**TASK DATA:**

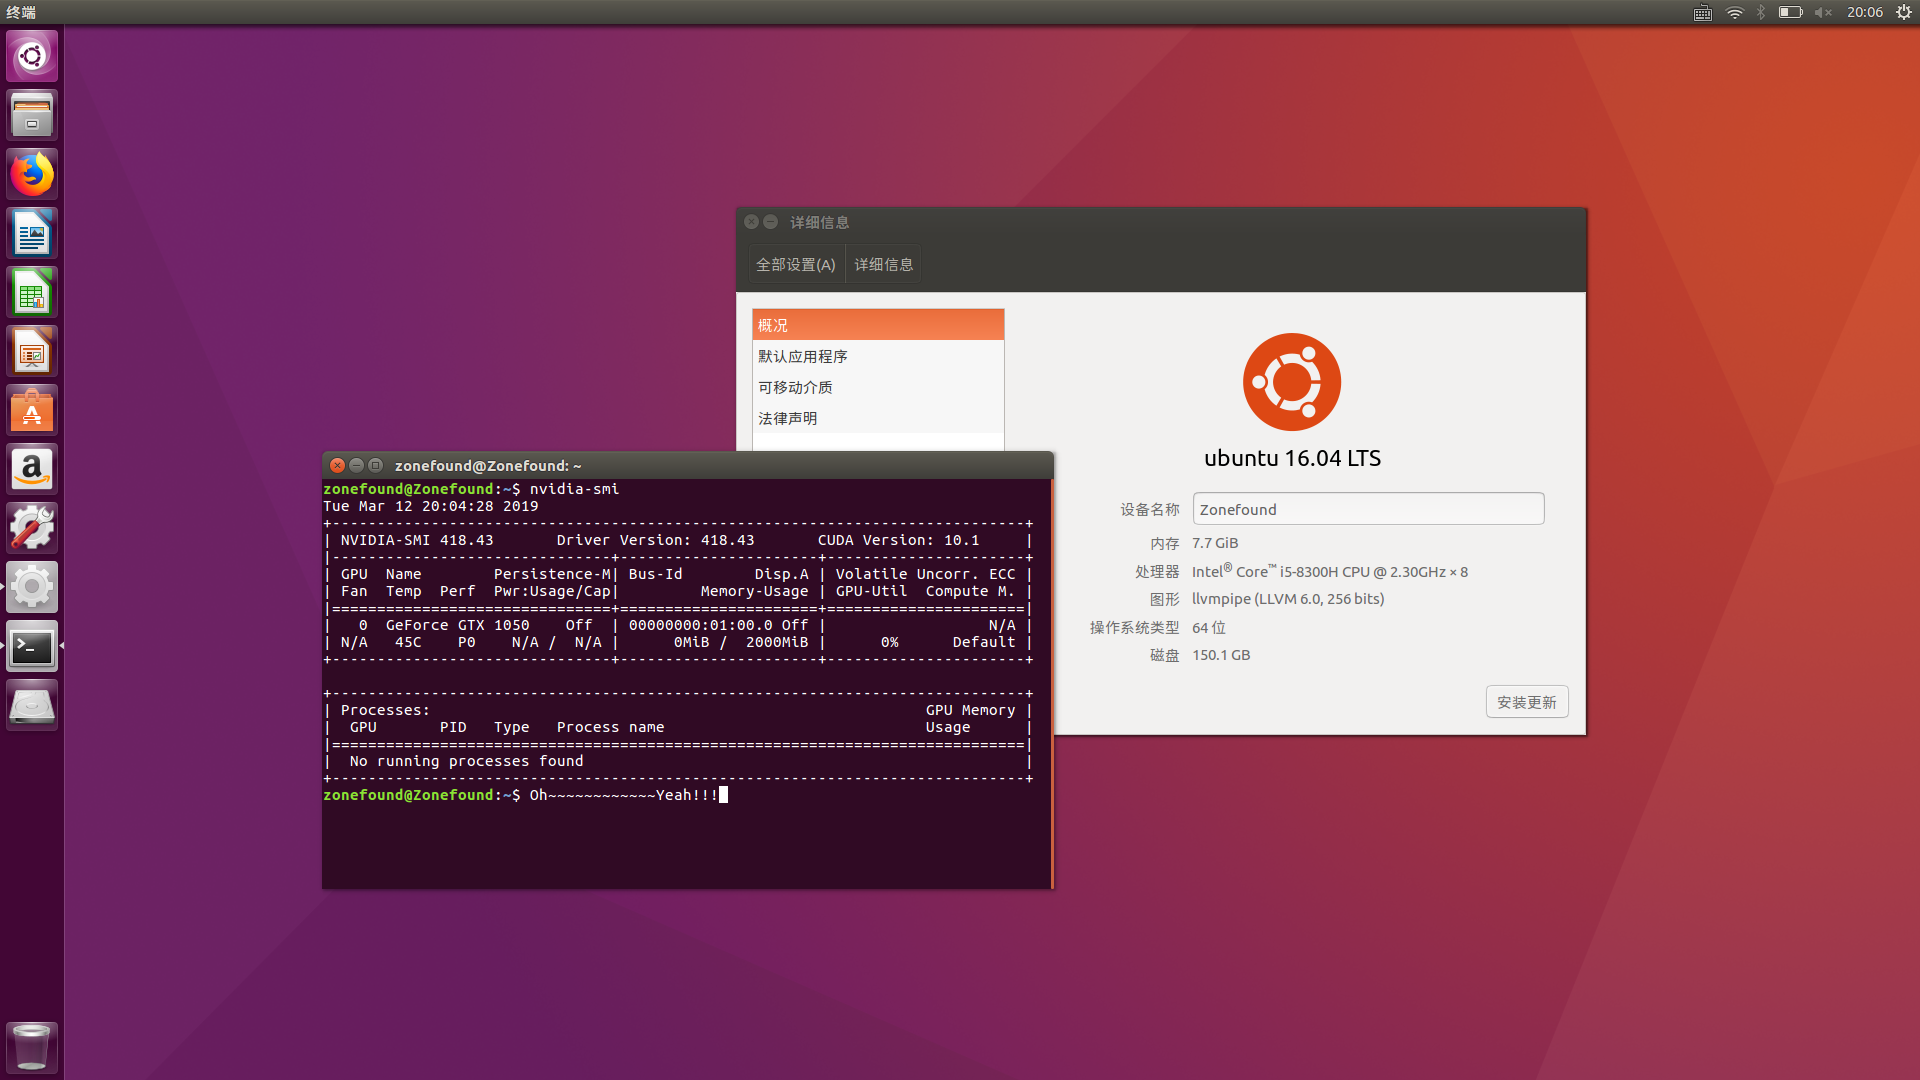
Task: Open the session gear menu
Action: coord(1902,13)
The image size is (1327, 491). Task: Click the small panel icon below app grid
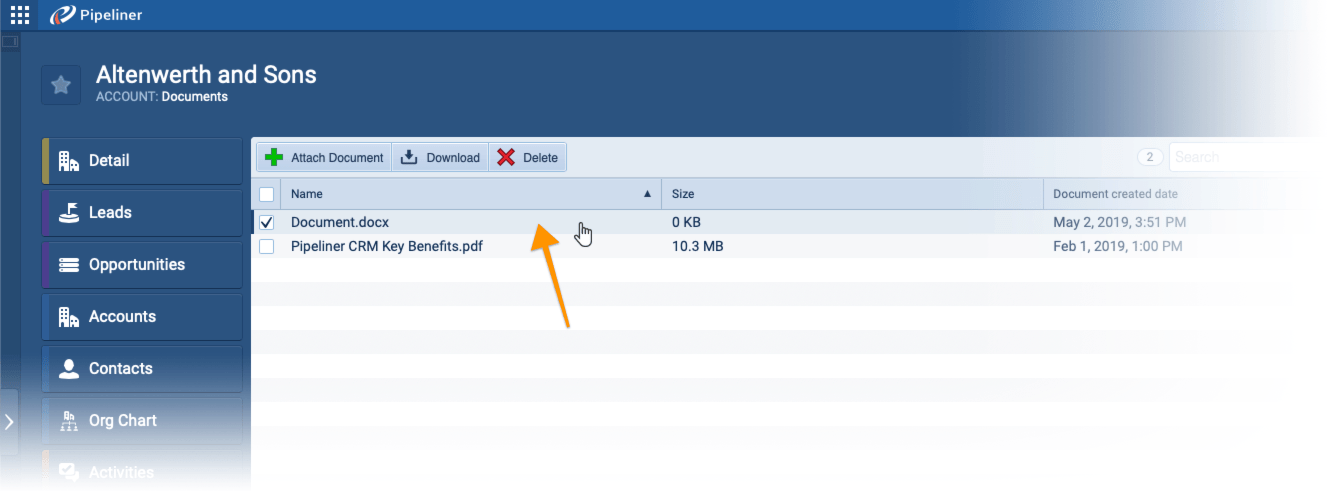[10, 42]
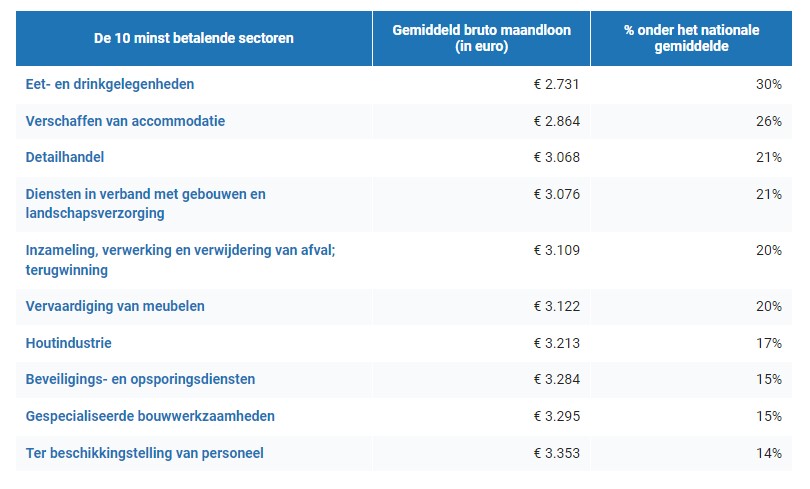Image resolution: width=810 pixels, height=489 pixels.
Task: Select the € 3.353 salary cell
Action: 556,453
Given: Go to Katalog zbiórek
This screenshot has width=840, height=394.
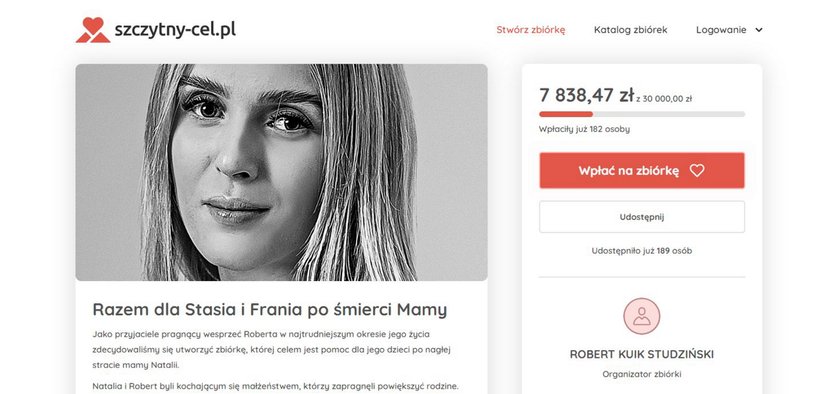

==

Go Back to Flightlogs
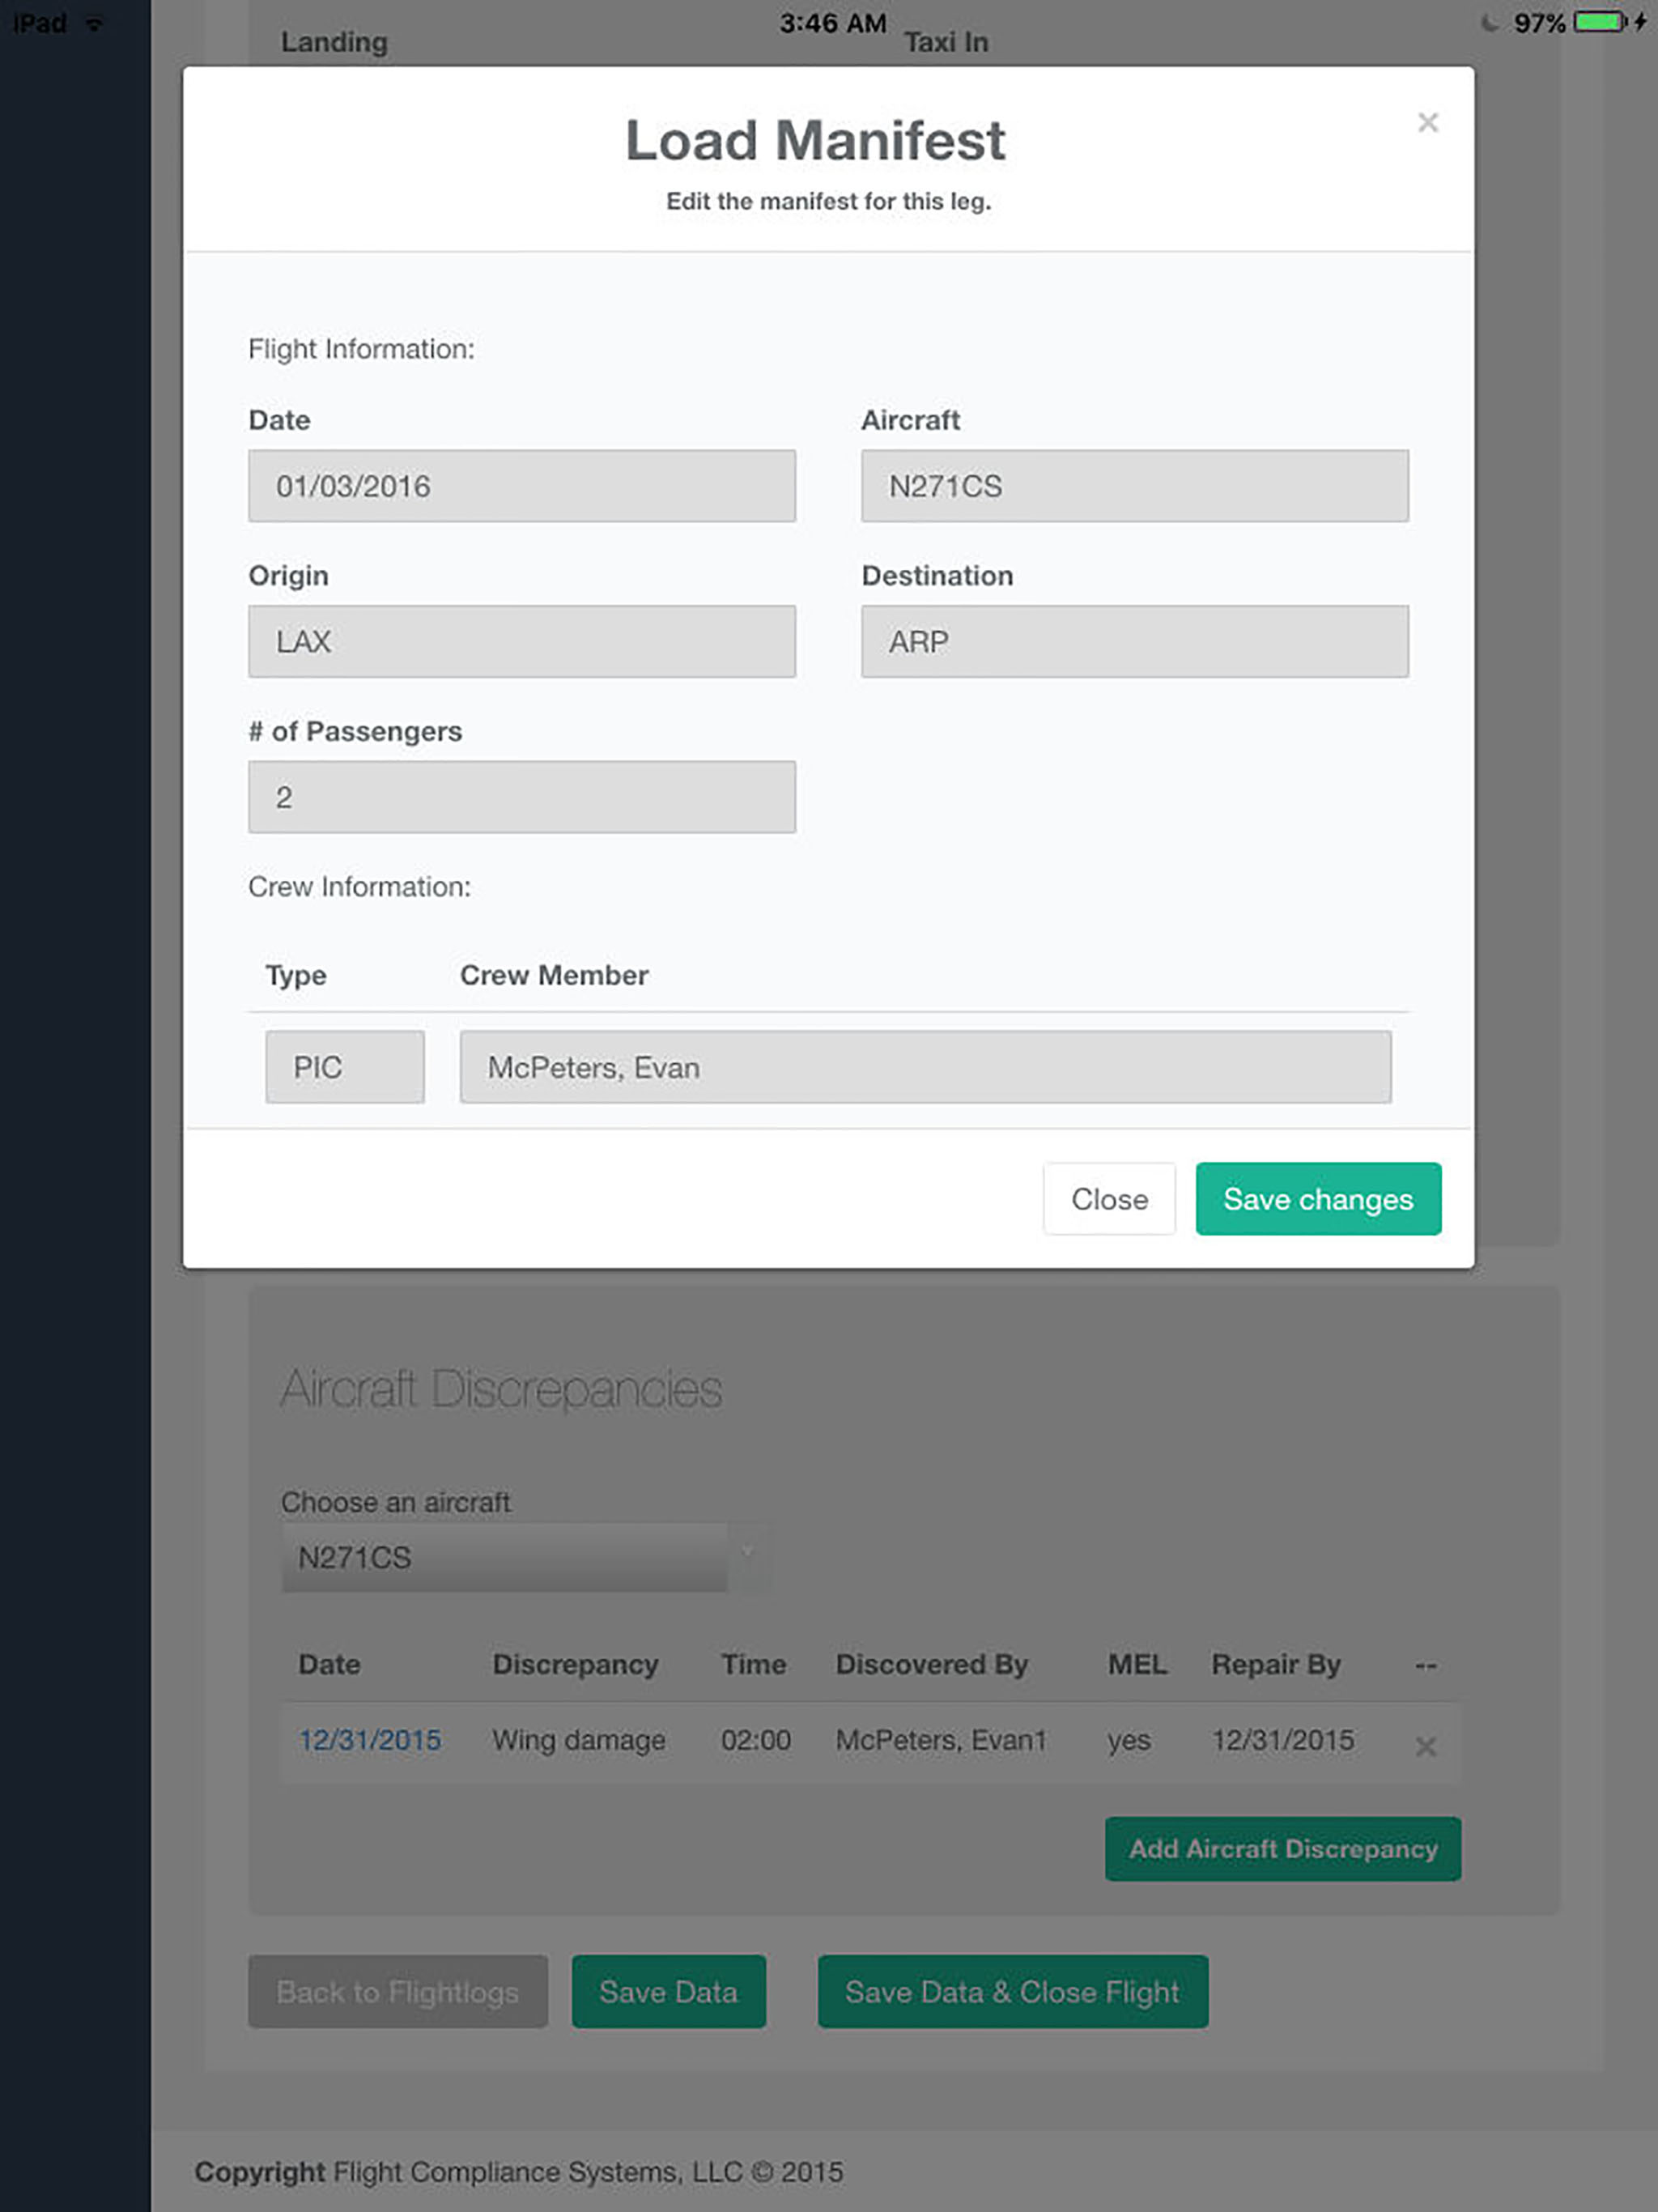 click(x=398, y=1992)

==

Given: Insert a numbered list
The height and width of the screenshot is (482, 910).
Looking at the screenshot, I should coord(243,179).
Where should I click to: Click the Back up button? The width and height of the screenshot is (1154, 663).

**EXERCISE DESCRIPTION:** Can you quote word for word everything in the material above from the line containing "The image size" down to the line containing "This screenshot has width=840, height=394.", both of those lines included, while leaving the pictures out?

**TASK RESPONSE:**
The image size is (1327, 491). Task: Click the small panel icon below app grid
[10, 42]
Image resolution: width=810 pixels, height=489 pixels.
Task: Select the € 3.353 salary cell
Action: 556,453
Given: Go to Katalog zbiórek
This screenshot has width=840, height=394.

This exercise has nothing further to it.